The other side of Government regulation and control of the economy relates to the size of Federal expenditures, uncontrollable deficit financing, and incessant efforts to politicize income redistribution patterns.

This facet of Government regulation and control is more difficult to get into perspective. However, some crucial points can be made. Total Government spending-Federal, State, and local-from calendar year 1950 to 1974 jumped from $61 billion to $505 billion, more than one-third of GNP.

In 1975, the Federal Government spent $299 billion or about 21 percent of GNP. State and local governments spent $206 billion, or about 15 percent of GNP.

In its penchant for redistributing income, more than half, $158 billion, of Federal spending consisted of transfer payments to individuals and grants-in-aid to State and local governments.

Preliminary data for calendar 1975 also indicate a $72 billion deficit which prompts the question "are we engaging in revenue sharing or deficit sharing?"

What is disturbing, in particular, is that in a time of impending capital shortage, the Federal Government absorbed $72 billion of the estimated $88 billion personal savings, or 82 percent through its own fiscal laxity. This contributes to over-extension of bank created credit, inflation, deterioration of the dollar's purchasing power, and an emphasis on consumption at the expense of capital investment. Government is a user of savings which should be flowing back into our industrial capacity.

As recently as 1955 Federal transfer payments to people amounted to 5.8 percent of earned income. Today such transfer payments are estimated at 22 percent of earned income. The deadening impact such redistribution has on work attitudes and work incentives is clear.

Federal tax policies which allow insufficient depreciation allowances to replace capital equipment and plant at much higher, inflated prices constitute essentially a tax on capital. This is economically devastating to productivity, to real income creation, to the job market, and to our competitiveness in world markets.

In summary: The conclusion is clear that Government is the largest single purchaser of all the odds and ends used in and produced by the economy. Every day as a regulator and as the single largest customer, governments affect the economic lives of 213 million Americans in countless ways that even you and I fail to comprehend even though our professional study is continuous.

While there is too little time to discourse on the basic problem of how to reinstitute a viable and dynamic market economy, the only alternative I subscribe to is that which moves our Nation away from detailed controls, detailed state planning, and detailed intervention by government in economic production and income distribution. patterns.

We can best implement the mandate of the Employment Act of 1946-to promote maximum employment, production, and purchasing power by adapting to a post-industrial economy through the widespread adoption of employee stock ownership plans.

Through ESOP programing, using market-oriented corporate policies and philosophy of finance, capital ownership can be broadened, income flows argumented and stabilized, productivity improved, capital shortages overcome through equity ownership expension, market forces strengthened and balanced, and inflation minimized. The ESOP paradigm is a contemporary approach to a full employment policy, full production, and maintenance of viable purchasing power without inflation. I urge that ESOP programing be thoroughly studied, appraised, and encouraged by the U.S. Congress.

Thank you.

Senator NUNN. Thank you very much, Professor Green.

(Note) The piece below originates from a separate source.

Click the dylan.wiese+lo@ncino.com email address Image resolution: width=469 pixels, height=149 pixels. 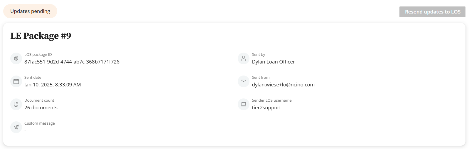283,85
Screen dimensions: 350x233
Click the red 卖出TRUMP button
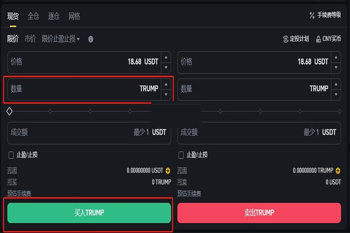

On that later point, I recently talked to Senator Long about this particular subject. I read your article about it, and that stimulated my interest.

I think that basically what you are saying is we have to give more people a stake in the free entersprise system that has made the Nation great.

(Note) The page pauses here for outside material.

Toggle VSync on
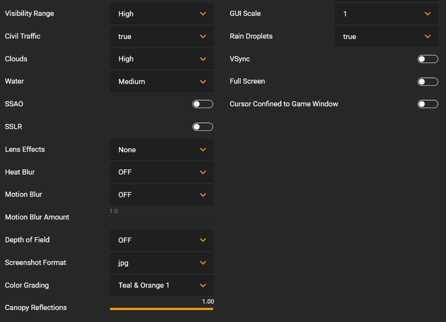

For a long number of years almost everyone in this country had some knowledge of our economy, either they had relatives in a store, or they had a farm themselves, or they knew someone closely associated with small business. Now, well over a half of our people, probably over 60 percent either work for big government, big business, or some other big enterprise that has no direct relationship with the free enterprise system. What you are saying about stock ownership, and the diversifying of ownership is that we basically need to give the average person in this country more of a stake in the economy and more understanding of what makes it tick,

Professor GREEN. That is very important.

We are broadening the ownership base, if we do that no one loses, everyone gains. People would receive income on the basis of the contribution they make, and not due to the political clout they exercise.

This is very important. If we go on down the road using politicized income distribution, we will move into a socialist state.

Senator NUNN. There are people interested in this.

Senator Long has made several different speeches on this.

I will be following it with interest, and I have a lot of questions I could ask. This has been an excellent beginning, and I very much appreciate your testimony.

Congressman LEVITAS. Thank you, Senator, Professor Green, your testimony was very provocative.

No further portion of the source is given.